All are agreed that the master faculty prankster is the puckish Nobelist Murray Gell-Mann, the theoretical physicist who bestowed the unlikely name quark on nature’s fundamental unit of matter. From now into infinity, whenever sober physicists gather to discuss the serious business of the nature of the universe, they will be required to make a sound not unlike a lovesick stork.
By 4:00 P.M., most of the stacks have been either broken into or broken down. Isolated knots of frenzied underclassmen are working to beat the clock on the remaining puzzles. Outside Page House, the crisp pop of a .22 rifle is heard as wimps, poised on an adjacent roof, fire into an open window, striving to hit the more diverting parts of another Penthouse centerfold, breaking circuits that will spring the lock.
In an older dorm three wimps are locked in mortal combat with a computer console, battling an intricate program that requires them to enter a series of mythical caves where they face an electronic monster named Ork. Two wimps can only watch, having already been “devoured” by Ork.
As each stack is liberated, the group in front of Barbara Hsu’s room grows. Above her door a transom has been converted into a three-dimensional maze with 60 interconnecting coded compartments. With only three obscure modern poems providing clues and with a little white mouse occasionally appearing at the openings, the wimps deduce they have to force the mouse into one compartment, which will close an electrical circuit and open the door. But which compartment? If the mouse knows, he’s not talking. Nor is he cooperating, having eagerly accepted the numerous bread bribes the wimps have offered, only to retreat into a back corner of the maze and promptly fall asleep.
An impenetrable web of thousands of feet of string will greet another returning senior, while Cohn, senior class president, will discover his new roommate – a 1,000-pound rock sculpture carted gleefully from a formal garden.
Pyka’s room is resealed with enough steel to build an aircraft carrier and decorated with the immortal words Caltech students share with every other college student: “Eat it, Werner.” Once inside, Pyka will also discover 400 cases of bottles filled with water, But he’ll have to drill through the wall and climb through a dresser drawer to get in.

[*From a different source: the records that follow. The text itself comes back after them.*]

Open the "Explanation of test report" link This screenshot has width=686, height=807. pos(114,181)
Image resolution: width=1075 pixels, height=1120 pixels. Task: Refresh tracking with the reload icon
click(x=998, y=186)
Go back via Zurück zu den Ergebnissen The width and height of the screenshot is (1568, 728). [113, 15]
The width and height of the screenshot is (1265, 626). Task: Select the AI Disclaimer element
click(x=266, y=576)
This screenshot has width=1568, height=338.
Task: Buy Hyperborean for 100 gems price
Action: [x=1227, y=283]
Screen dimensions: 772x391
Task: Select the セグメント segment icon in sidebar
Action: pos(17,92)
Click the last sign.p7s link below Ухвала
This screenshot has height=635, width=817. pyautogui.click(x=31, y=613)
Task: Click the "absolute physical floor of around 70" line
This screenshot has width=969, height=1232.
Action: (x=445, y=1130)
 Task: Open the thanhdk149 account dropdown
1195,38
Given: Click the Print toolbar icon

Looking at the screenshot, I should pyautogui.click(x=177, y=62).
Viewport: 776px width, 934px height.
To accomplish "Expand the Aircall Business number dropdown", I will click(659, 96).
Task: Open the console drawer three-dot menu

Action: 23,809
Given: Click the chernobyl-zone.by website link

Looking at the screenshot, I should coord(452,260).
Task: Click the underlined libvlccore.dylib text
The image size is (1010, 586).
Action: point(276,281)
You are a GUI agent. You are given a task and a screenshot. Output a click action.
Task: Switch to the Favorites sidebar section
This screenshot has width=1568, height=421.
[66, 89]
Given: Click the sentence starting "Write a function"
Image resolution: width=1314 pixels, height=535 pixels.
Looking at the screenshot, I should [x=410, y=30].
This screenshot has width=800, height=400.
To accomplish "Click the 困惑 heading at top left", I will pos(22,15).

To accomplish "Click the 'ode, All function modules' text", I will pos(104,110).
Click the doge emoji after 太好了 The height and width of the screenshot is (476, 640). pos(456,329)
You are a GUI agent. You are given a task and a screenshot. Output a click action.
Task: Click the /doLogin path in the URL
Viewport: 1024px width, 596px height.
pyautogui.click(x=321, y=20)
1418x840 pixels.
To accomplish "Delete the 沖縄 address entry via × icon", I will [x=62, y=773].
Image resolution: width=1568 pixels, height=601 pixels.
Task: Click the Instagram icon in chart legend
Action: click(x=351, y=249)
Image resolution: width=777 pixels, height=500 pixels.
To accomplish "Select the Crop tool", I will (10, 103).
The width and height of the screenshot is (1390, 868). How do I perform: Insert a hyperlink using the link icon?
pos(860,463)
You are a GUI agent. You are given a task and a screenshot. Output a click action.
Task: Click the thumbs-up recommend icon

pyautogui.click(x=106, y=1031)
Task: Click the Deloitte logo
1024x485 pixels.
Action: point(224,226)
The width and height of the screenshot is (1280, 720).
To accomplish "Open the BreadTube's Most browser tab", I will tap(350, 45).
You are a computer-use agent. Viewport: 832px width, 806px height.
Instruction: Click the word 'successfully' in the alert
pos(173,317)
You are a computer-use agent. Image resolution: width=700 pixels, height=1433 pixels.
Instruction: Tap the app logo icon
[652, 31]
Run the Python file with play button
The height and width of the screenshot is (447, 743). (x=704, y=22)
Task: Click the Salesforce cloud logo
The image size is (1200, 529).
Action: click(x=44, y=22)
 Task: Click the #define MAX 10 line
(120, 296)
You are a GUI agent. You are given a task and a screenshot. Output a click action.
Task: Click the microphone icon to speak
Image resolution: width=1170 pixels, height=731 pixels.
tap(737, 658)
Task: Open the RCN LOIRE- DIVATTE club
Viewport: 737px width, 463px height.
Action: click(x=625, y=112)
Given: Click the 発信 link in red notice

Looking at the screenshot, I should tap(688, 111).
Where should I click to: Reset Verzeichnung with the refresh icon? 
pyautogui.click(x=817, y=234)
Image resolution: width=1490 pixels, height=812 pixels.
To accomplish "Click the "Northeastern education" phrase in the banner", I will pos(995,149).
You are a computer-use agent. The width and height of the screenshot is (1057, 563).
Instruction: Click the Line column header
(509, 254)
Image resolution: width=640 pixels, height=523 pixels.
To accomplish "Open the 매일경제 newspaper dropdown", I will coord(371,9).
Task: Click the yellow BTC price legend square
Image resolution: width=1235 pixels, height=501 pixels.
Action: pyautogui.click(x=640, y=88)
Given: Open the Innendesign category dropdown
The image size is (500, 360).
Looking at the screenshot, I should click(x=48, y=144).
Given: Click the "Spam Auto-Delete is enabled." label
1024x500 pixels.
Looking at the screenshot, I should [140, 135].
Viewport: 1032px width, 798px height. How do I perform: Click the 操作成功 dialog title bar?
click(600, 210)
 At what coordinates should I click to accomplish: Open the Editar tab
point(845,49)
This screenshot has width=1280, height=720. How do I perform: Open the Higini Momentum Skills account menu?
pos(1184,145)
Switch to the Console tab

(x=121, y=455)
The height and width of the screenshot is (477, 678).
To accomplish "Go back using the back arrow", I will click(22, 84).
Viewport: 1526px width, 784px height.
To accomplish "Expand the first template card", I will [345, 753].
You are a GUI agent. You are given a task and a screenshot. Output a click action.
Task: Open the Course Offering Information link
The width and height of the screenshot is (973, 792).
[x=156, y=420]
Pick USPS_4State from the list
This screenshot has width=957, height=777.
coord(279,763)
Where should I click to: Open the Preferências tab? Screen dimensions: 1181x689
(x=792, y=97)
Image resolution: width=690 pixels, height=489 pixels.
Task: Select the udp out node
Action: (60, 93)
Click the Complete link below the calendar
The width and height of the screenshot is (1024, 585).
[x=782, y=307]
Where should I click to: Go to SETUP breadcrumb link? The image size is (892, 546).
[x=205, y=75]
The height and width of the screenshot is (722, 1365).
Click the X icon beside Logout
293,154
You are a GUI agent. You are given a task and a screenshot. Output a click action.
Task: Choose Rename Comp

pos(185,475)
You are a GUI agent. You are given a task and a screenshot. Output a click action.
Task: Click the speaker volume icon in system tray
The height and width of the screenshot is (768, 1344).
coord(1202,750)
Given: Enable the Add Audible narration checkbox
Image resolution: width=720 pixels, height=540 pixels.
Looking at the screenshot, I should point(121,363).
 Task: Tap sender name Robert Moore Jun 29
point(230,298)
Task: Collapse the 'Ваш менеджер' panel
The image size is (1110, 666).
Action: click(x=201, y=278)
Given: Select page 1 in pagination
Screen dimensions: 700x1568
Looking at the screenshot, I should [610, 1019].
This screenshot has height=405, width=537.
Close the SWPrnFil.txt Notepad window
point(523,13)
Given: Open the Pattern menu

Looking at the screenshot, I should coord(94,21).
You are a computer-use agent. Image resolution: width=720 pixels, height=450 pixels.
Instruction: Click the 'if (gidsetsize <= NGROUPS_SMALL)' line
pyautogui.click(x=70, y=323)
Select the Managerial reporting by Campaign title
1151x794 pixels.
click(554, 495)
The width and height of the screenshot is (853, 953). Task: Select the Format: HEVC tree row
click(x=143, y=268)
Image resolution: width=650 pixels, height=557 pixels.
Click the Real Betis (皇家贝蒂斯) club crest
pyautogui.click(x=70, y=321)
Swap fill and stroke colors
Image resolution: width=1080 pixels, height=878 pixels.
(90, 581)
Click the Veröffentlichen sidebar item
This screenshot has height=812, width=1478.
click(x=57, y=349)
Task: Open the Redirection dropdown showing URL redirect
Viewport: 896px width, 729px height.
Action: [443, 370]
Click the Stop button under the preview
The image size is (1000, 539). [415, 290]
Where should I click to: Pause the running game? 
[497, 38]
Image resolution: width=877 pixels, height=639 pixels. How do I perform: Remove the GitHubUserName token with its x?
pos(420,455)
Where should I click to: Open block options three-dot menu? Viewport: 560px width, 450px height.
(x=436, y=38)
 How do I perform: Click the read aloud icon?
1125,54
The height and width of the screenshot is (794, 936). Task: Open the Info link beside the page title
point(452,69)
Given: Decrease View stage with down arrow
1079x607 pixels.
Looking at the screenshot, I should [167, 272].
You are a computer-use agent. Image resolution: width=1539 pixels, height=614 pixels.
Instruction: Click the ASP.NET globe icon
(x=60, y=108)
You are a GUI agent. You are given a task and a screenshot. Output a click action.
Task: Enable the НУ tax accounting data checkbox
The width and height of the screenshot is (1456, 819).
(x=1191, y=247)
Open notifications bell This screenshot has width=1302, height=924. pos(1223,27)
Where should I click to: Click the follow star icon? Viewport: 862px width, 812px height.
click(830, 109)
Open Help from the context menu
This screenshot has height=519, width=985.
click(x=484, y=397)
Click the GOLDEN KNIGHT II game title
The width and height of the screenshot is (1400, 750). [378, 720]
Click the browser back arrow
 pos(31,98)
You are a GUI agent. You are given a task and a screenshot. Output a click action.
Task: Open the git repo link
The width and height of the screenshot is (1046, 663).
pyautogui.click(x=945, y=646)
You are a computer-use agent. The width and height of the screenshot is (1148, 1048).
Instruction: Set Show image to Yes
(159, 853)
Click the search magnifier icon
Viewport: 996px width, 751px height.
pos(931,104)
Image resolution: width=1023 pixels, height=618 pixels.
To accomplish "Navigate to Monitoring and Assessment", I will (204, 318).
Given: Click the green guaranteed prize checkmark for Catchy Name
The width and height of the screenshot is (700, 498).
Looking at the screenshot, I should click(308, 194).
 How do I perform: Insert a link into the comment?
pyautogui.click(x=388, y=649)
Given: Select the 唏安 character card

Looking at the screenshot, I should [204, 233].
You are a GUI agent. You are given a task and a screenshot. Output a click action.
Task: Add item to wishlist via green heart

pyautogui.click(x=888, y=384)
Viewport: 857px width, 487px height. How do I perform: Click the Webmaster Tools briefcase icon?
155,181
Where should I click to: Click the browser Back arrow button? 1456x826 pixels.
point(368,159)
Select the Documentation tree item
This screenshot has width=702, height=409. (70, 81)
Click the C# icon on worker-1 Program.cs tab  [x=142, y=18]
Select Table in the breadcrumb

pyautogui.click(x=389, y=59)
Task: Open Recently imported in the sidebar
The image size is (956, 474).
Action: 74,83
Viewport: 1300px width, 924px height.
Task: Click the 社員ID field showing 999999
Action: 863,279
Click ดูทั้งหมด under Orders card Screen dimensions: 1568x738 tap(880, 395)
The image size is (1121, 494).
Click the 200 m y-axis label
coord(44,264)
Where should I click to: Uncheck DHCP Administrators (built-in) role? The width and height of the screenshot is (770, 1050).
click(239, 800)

No one is quite sure why Caltech developed into such a den of tricksters. Some say it’s a fusion of the students’ natural brilliance and California’s nutball tradition. Others claim that confronting challenges like Ditch Day is a worthy part of the students’ training, like a lion cub engaging in mock combat. When they graduate to become full-fledged toilers in the halls of science, they may be inspired by remembering, “Once there was this door.”
Ditch Day is over, and the young prodigies are weary from their mental workout, but you’ll hear from them again; if not directly, then indirectly through the machines they’ll build to keep out technological society afloat. After all, anyone who can break into a complex finesse stack can surely solve small problems like the energy crisis, Three Mile Island, or a falling Skylab.
However, they were stopped short by a mouse.